-- Exercise instructions --
Extract word for word the stretch of the records from the line containing "Task: Open the Branding menu item" through the end of the records, and leave the pictures out of your answer.

Data records
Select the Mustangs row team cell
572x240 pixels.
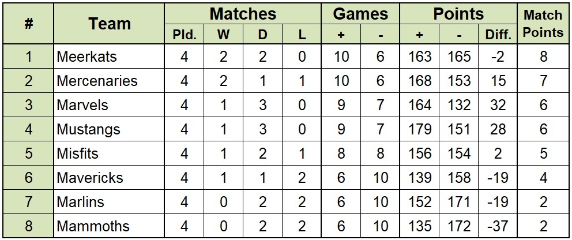(109, 129)
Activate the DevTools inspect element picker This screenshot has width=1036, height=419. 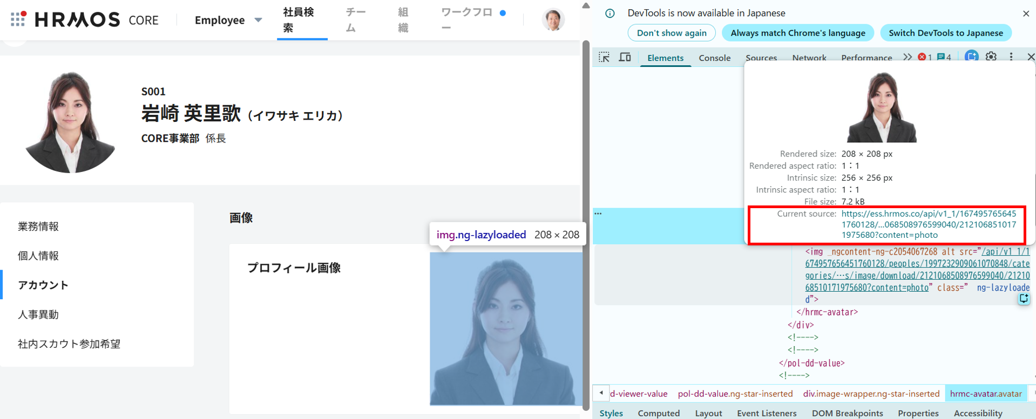604,57
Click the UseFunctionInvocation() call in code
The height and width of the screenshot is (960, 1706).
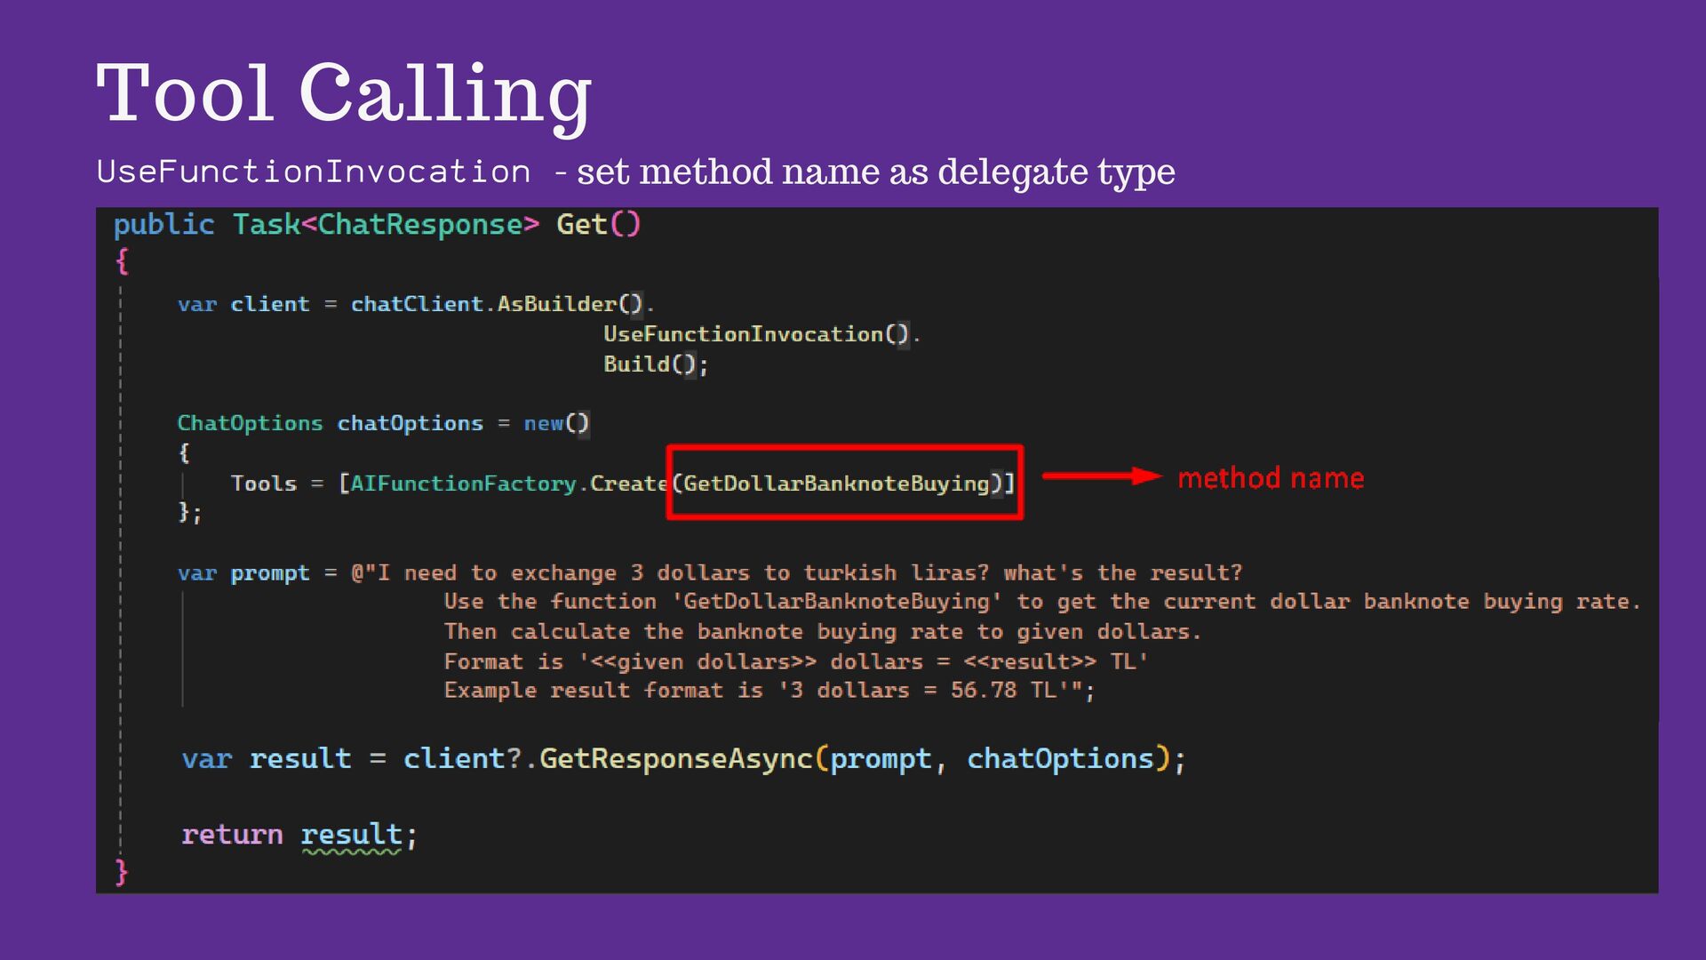pos(755,334)
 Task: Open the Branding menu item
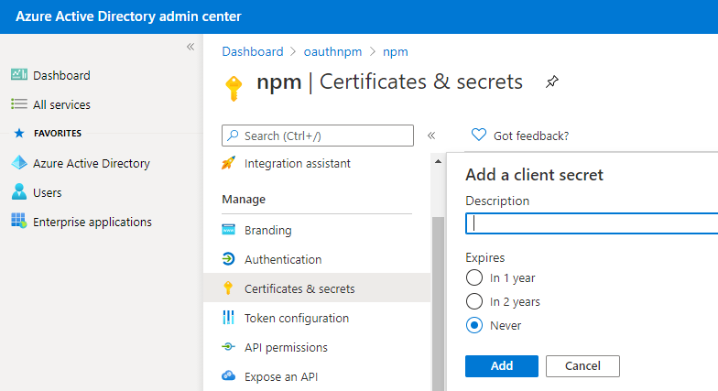point(267,230)
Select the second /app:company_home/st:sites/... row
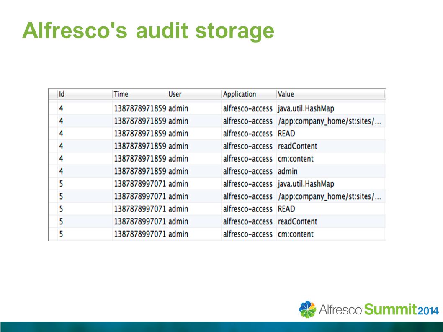This screenshot has height=332, width=443. pos(217,196)
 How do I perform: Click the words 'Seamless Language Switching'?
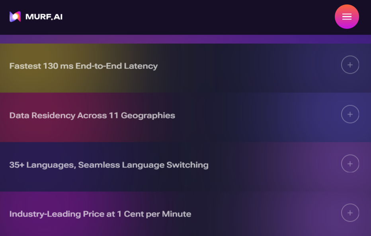143,165
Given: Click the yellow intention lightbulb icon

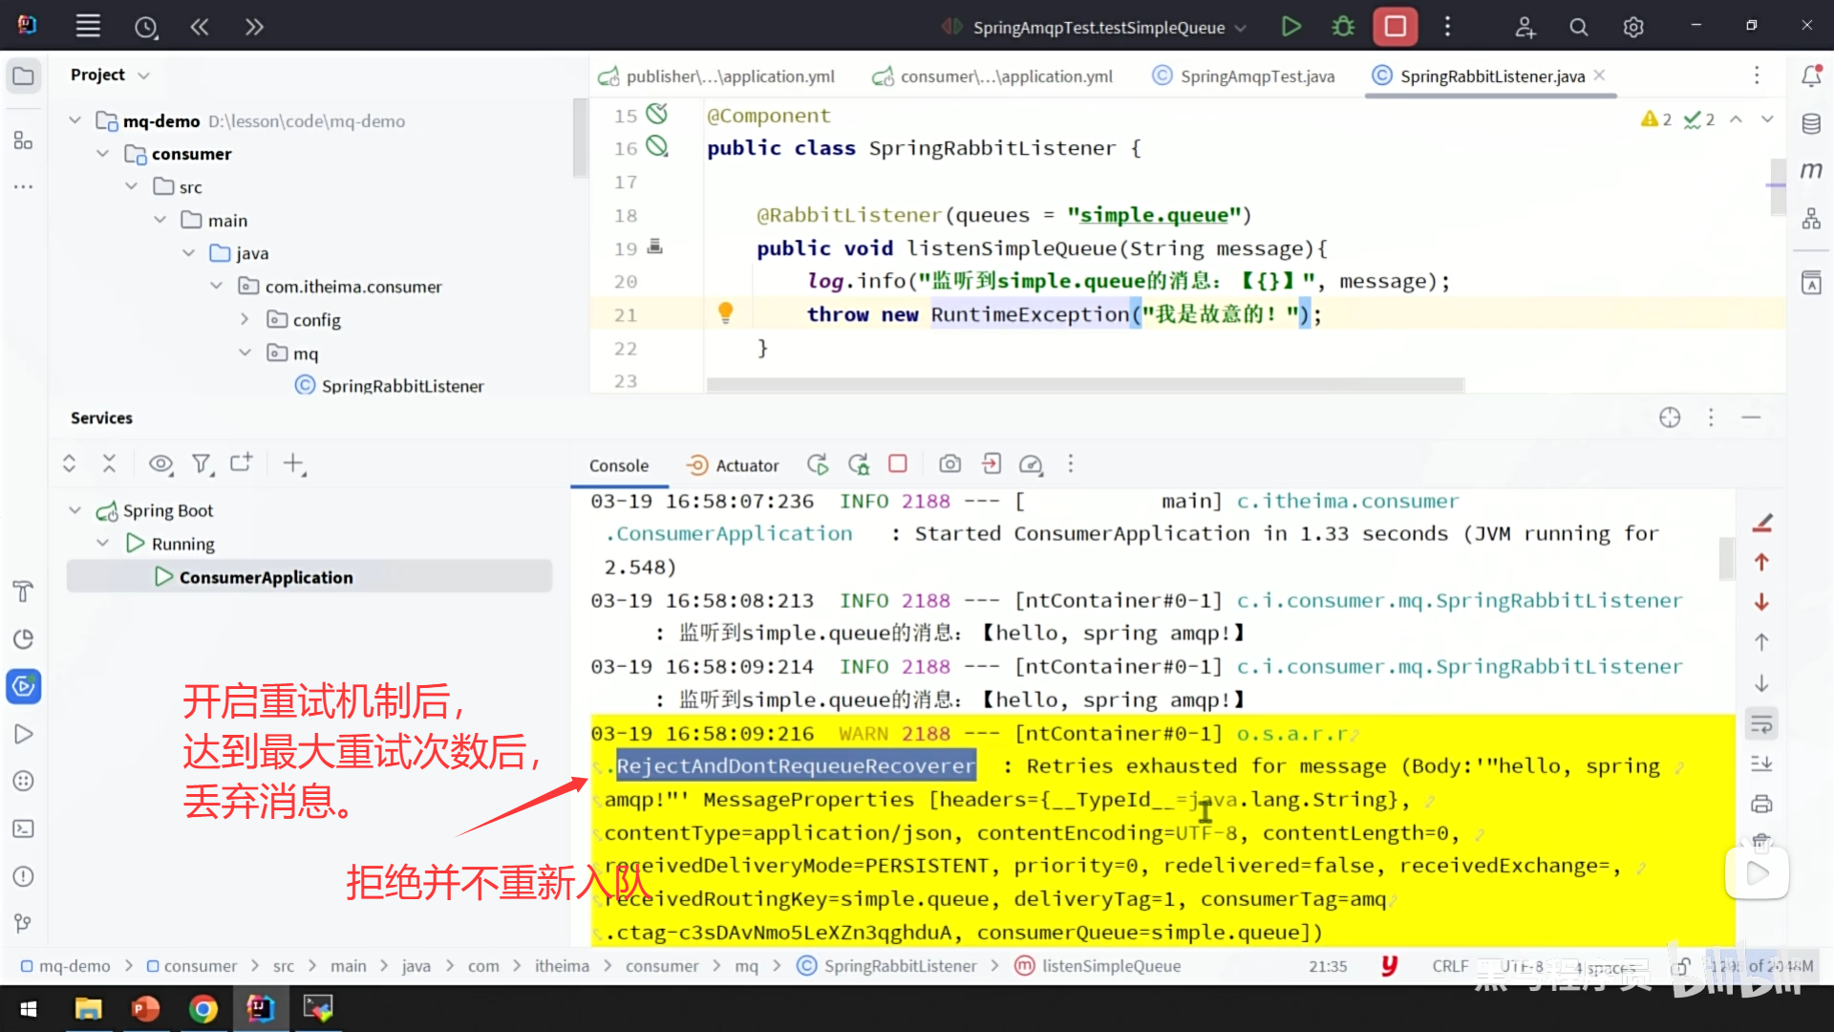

-- Right answer --
 Task: Open the Branding menu item
point(267,230)
Select the second /app:company_home/st:sites/... row
This screenshot has height=332, width=443. pos(217,196)
 How do I perform: Click the words 'Seamless Language Switching'?
143,165
Given: Click the yellow intention lightbulb icon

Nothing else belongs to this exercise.